Task description — Only the closing part of the listing is wanted: reproduce exactly the line containing "Where should I click to: Open" and all lines below it.

Entries shown —
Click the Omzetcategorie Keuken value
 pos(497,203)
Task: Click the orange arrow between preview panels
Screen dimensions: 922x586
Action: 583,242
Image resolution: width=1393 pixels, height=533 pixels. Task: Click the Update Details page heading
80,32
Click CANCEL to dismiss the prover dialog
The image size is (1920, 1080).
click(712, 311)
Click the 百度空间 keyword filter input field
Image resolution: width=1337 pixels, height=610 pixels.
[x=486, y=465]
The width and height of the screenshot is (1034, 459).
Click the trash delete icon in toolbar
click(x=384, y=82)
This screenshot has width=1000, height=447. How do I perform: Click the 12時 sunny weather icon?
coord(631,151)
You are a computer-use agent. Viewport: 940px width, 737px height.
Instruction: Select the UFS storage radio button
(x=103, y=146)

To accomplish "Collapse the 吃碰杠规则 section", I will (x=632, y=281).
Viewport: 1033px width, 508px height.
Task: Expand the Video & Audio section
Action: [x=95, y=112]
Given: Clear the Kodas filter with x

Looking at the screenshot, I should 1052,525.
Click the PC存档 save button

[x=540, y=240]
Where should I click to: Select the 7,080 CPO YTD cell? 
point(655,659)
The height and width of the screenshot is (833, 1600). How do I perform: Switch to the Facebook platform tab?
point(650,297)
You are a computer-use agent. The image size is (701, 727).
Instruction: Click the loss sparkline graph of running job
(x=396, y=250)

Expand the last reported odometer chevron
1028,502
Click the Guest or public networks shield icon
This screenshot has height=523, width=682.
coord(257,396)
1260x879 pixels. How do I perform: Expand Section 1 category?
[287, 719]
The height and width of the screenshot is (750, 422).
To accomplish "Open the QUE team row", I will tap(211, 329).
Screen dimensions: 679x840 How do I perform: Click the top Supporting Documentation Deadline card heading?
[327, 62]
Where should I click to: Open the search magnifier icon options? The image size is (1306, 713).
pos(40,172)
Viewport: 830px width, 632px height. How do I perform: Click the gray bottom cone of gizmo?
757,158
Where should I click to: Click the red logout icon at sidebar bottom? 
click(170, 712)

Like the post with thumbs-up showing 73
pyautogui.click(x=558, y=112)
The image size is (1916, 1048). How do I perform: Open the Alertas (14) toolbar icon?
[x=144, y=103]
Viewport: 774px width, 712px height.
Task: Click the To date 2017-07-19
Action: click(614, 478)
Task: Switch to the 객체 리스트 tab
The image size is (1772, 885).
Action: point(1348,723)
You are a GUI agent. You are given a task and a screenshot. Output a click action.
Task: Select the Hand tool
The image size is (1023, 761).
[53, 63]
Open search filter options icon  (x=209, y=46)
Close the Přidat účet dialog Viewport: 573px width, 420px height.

Response —
Where should I click to: Open the search magnifier icon options? The image size is (1306, 713).
pos(40,172)
Viewport: 830px width, 632px height. How do I perform: Click the gray bottom cone of gizmo?
757,158
Where should I click to: Click the red logout icon at sidebar bottom? 
click(170, 712)

Like the post with thumbs-up showing 73
pyautogui.click(x=558, y=112)
The image size is (1916, 1048). How do I perform: Open the Alertas (14) toolbar icon?
[x=144, y=103]
Viewport: 774px width, 712px height.
Task: Click the To date 2017-07-19
Action: click(614, 478)
Task: Switch to the 객체 리스트 tab
The image size is (1772, 885).
Action: point(1348,723)
You are a GUI agent. You are given a task and a screenshot. Output a click action.
Task: Select the Hand tool
The image size is (1023, 761).
[53, 63]
Open search filter options icon  (x=209, y=46)
Close the Přidat účet dialog Viewport: 573px width, 420px height.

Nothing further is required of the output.